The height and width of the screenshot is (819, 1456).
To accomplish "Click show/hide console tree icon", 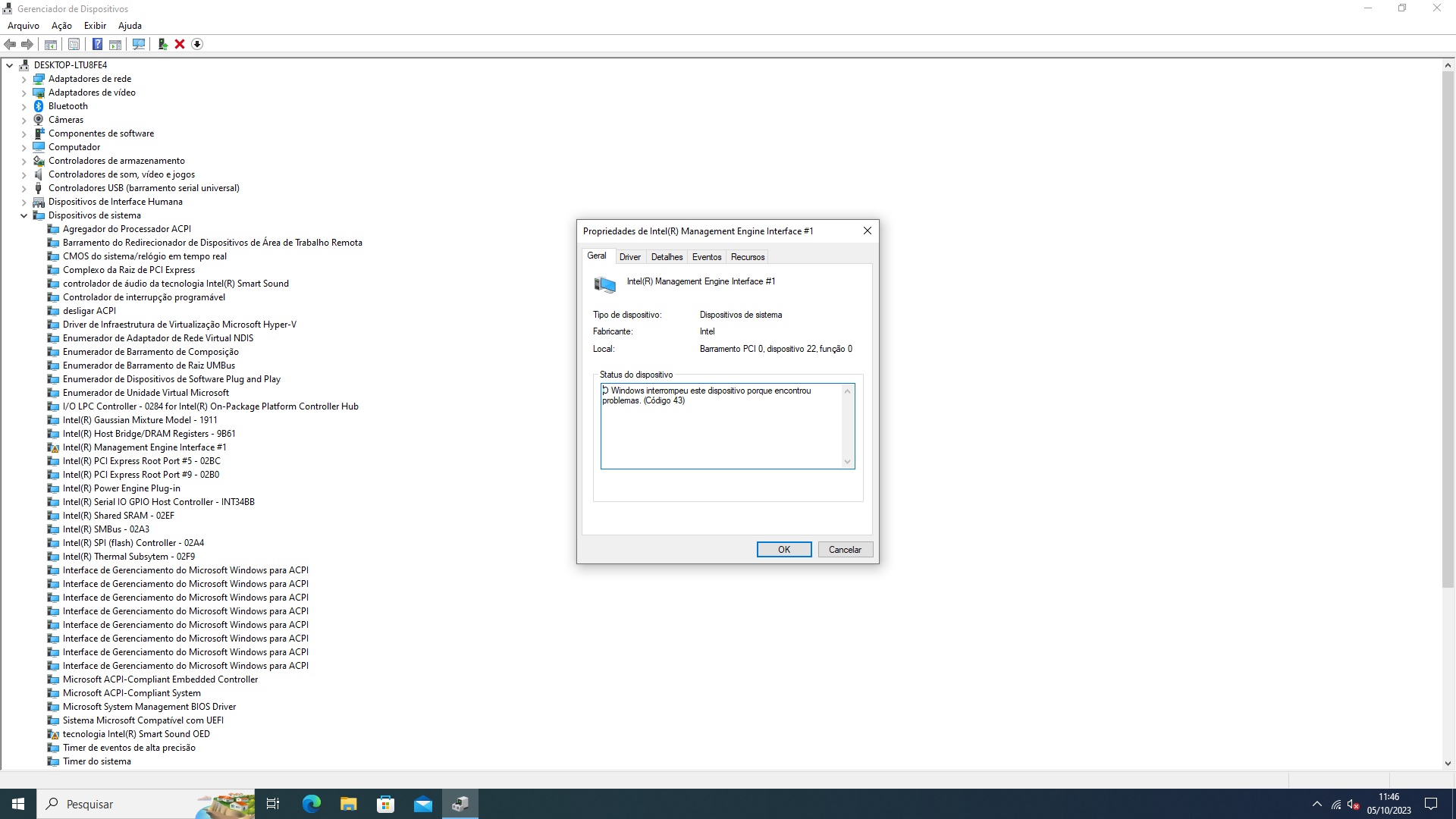I will [51, 44].
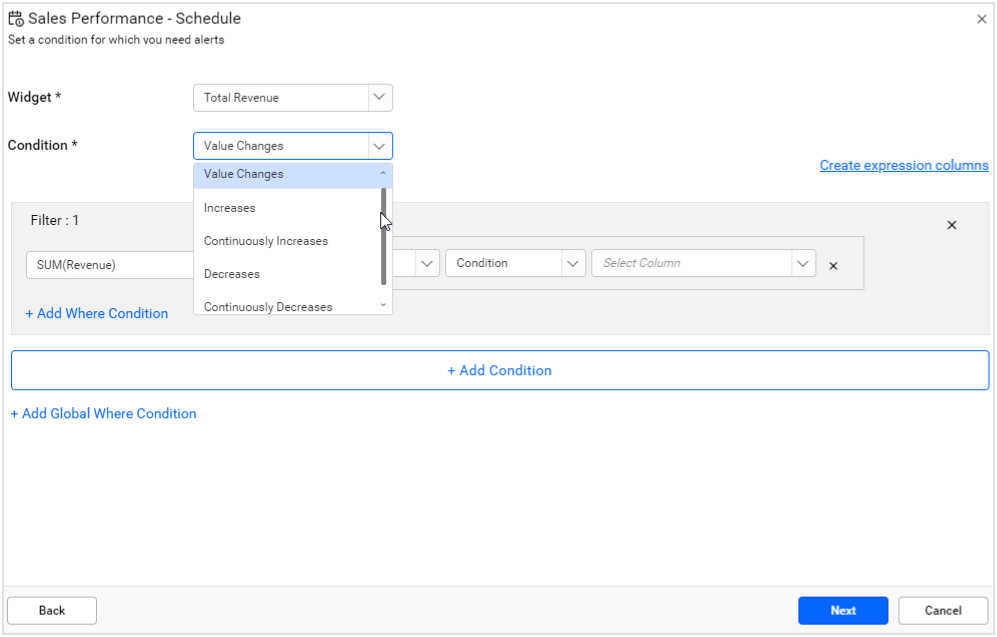Click the Widget dropdown chevron arrow
The image size is (997, 637).
coord(378,97)
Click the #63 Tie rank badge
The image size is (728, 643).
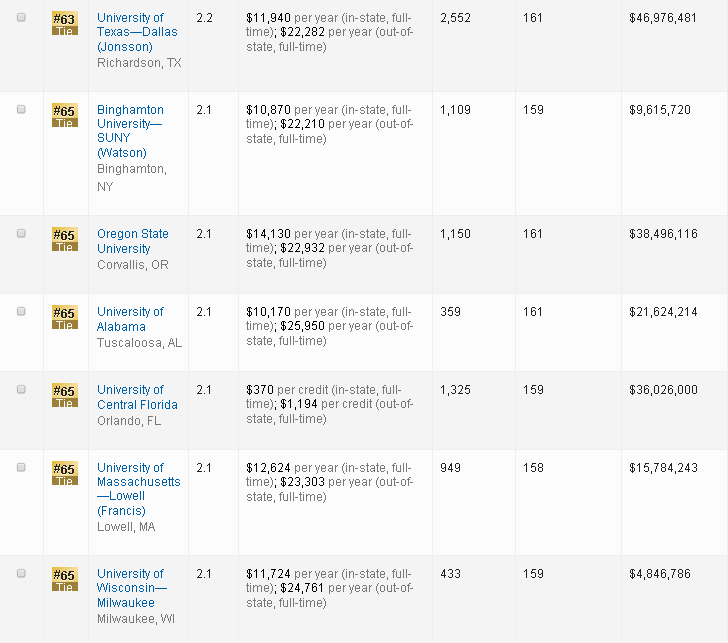pyautogui.click(x=64, y=24)
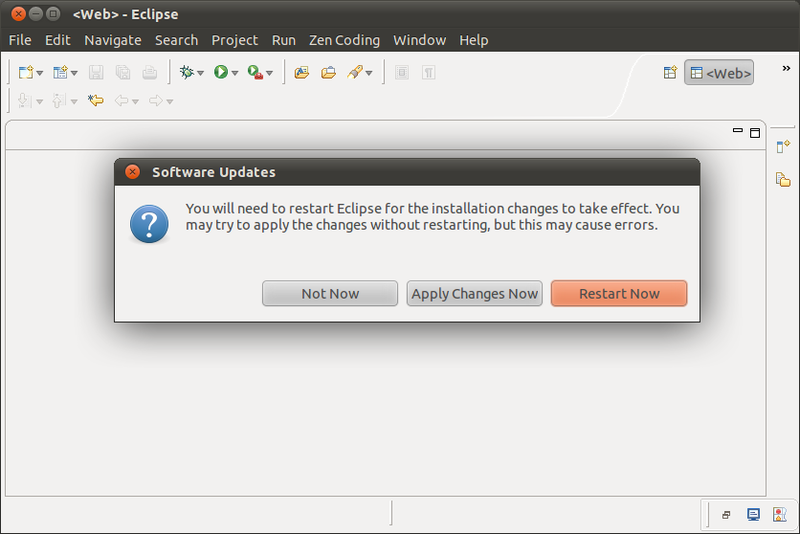Dismiss with the Not Now button
800x534 pixels.
tap(330, 293)
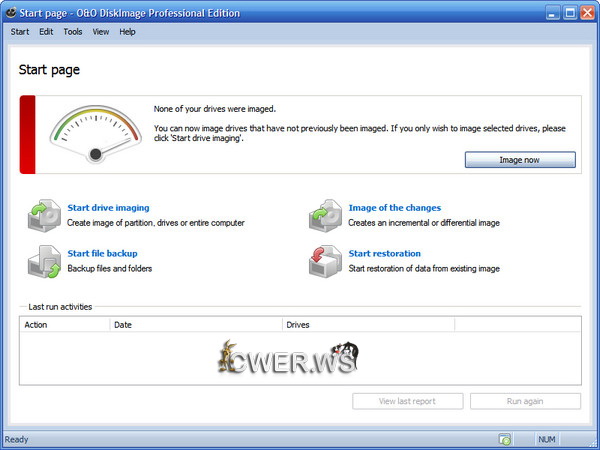
Task: Open the Help menu
Action: point(128,32)
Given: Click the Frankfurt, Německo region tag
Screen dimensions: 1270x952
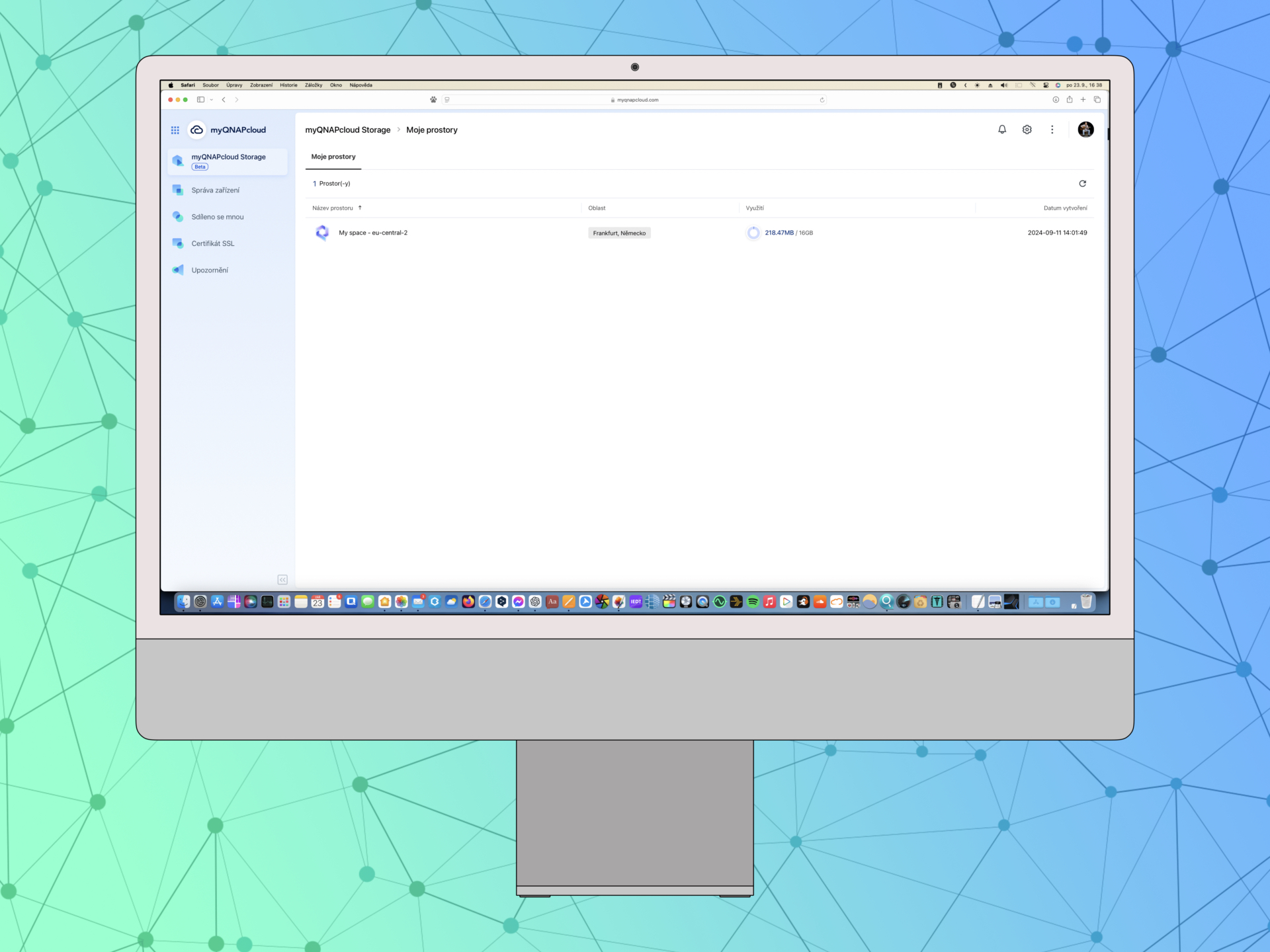Looking at the screenshot, I should click(619, 233).
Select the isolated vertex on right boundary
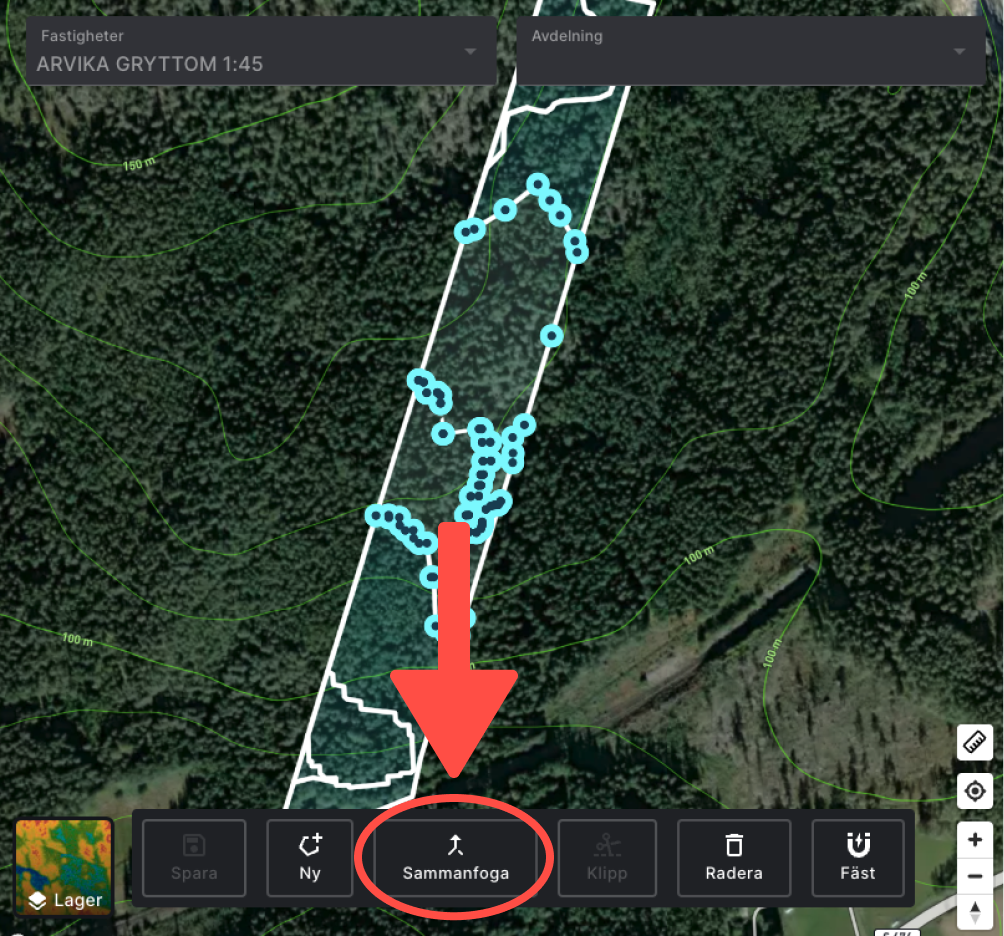1004x936 pixels. [551, 335]
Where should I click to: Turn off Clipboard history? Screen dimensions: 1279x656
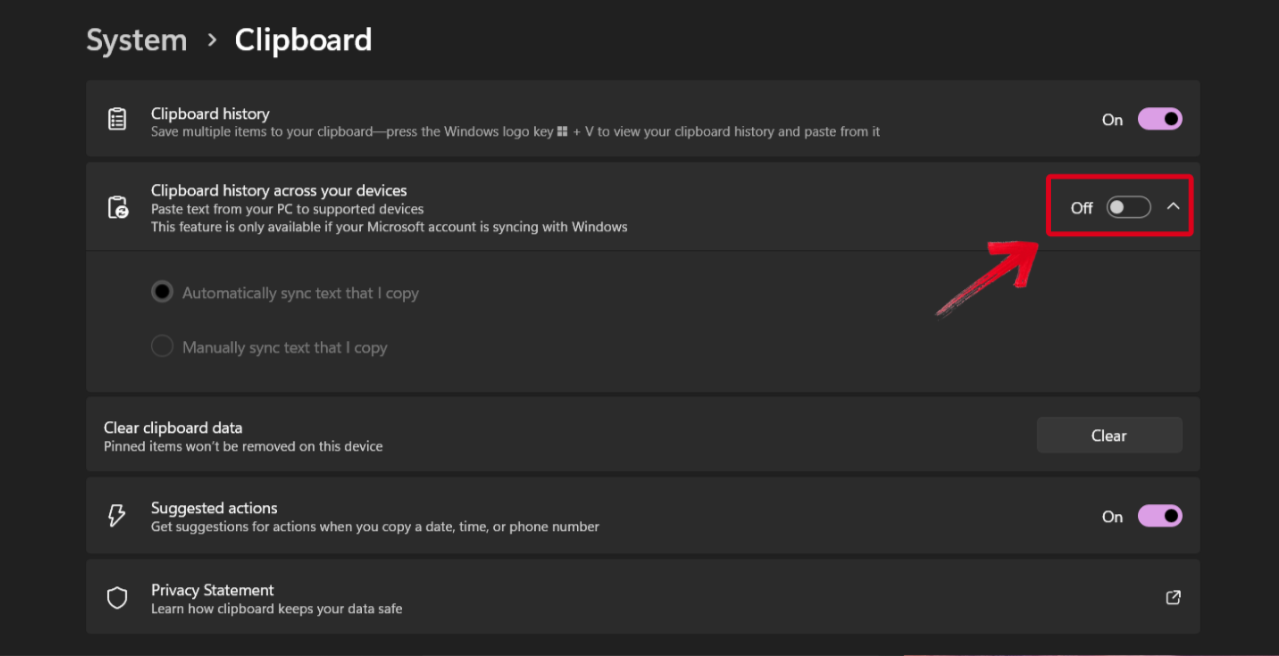coord(1159,118)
+===+
> What is expected: Reproduce the listing above verbatim, from the line containing "Select the isolated vertex on right boundary" through the end of the listing, and leave out the pictures.

> Task solution:
Select the isolated vertex on right boundary
1004x936 pixels. [551, 335]
Where should I click to: Turn off Clipboard history? Screen dimensions: 1279x656
coord(1159,118)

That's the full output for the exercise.